| TO DO |
Retype the listing without any alteration.

| GIVEN RECORDS |
::::

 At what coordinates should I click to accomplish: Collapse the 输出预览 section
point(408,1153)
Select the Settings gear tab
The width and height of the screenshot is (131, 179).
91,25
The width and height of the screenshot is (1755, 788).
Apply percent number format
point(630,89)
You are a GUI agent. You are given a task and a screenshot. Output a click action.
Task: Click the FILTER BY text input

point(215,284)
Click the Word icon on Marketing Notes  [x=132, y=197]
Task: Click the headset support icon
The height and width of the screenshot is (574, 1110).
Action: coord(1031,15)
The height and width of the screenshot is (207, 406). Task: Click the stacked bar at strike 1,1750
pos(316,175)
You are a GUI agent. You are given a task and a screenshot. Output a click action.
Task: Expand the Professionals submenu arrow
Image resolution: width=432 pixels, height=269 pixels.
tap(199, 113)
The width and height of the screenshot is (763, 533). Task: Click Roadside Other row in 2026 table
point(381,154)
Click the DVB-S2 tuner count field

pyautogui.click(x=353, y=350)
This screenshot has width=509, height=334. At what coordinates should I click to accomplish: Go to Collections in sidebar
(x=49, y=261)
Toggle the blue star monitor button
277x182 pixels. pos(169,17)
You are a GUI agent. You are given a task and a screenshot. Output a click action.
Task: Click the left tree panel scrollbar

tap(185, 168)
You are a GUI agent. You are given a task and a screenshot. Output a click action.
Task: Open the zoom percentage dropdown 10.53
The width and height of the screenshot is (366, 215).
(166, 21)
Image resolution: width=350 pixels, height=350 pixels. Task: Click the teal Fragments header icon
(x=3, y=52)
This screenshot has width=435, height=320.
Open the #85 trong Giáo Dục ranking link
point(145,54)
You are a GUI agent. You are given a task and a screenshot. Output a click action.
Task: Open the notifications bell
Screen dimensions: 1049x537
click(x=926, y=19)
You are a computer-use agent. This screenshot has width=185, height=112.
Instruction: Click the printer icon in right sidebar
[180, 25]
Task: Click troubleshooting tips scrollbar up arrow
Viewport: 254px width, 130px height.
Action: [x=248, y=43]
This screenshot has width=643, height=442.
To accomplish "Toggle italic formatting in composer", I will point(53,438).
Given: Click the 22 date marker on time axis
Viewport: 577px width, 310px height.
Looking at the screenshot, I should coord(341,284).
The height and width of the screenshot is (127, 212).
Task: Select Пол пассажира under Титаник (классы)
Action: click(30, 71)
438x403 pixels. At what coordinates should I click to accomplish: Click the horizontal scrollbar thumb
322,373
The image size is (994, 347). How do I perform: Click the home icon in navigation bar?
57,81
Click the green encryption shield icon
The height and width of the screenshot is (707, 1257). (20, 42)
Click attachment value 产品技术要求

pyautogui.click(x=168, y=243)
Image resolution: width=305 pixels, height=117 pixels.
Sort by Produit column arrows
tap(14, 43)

::::

| REPLY |
 At what coordinates should I click to accomplish: Collapse the 输出预览 section
point(408,1153)
Select the Settings gear tab
The width and height of the screenshot is (131, 179).
91,25
The width and height of the screenshot is (1755, 788).
Apply percent number format
point(630,89)
You are a GUI agent. You are given a task and a screenshot. Output a click action.
Task: Click the FILTER BY text input

point(215,284)
Click the Word icon on Marketing Notes  [x=132, y=197]
Task: Click the headset support icon
The height and width of the screenshot is (574, 1110).
Action: coord(1031,15)
The height and width of the screenshot is (207, 406). Task: Click the stacked bar at strike 1,1750
pos(316,175)
You are a GUI agent. You are given a task and a screenshot. Output a click action.
Task: Expand the Professionals submenu arrow
Image resolution: width=432 pixels, height=269 pixels.
tap(199, 113)
The width and height of the screenshot is (763, 533). Task: Click Roadside Other row in 2026 table
point(381,154)
Click the DVB-S2 tuner count field

pyautogui.click(x=353, y=350)
This screenshot has width=509, height=334. At what coordinates should I click to accomplish: Go to Collections in sidebar
(x=49, y=261)
Toggle the blue star monitor button
277x182 pixels. pos(169,17)
You are a GUI agent. You are given a task and a screenshot. Output a click action.
Task: Click the left tree panel scrollbar

tap(185, 168)
You are a GUI agent. You are given a task and a screenshot. Output a click action.
Task: Open the zoom percentage dropdown 10.53
The width and height of the screenshot is (366, 215).
(166, 21)
Image resolution: width=350 pixels, height=350 pixels. Task: Click the teal Fragments header icon
(x=3, y=52)
This screenshot has width=435, height=320.
Open the #85 trong Giáo Dục ranking link
point(145,54)
You are a GUI agent. You are given a task and a screenshot. Output a click action.
Task: Open the notifications bell
Screen dimensions: 1049x537
click(x=926, y=19)
You are a computer-use agent. This screenshot has width=185, height=112.
Instruction: Click the printer icon in right sidebar
[180, 25]
Task: Click troubleshooting tips scrollbar up arrow
Viewport: 254px width, 130px height.
Action: [x=248, y=43]
This screenshot has width=643, height=442.
To accomplish "Toggle italic formatting in composer", I will point(53,438).
Given: Click the 22 date marker on time axis
Viewport: 577px width, 310px height.
Looking at the screenshot, I should coord(341,284).
The height and width of the screenshot is (127, 212).
Task: Select Пол пассажира under Титаник (классы)
Action: click(30, 71)
438x403 pixels. At what coordinates should I click to accomplish: Click the horizontal scrollbar thumb
322,373
The image size is (994, 347). How do I perform: Click the home icon in navigation bar?
57,81
Click the green encryption shield icon
The height and width of the screenshot is (707, 1257). (20, 42)
Click attachment value 产品技术要求

pyautogui.click(x=168, y=243)
Image resolution: width=305 pixels, height=117 pixels.
Sort by Produit column arrows
tap(14, 43)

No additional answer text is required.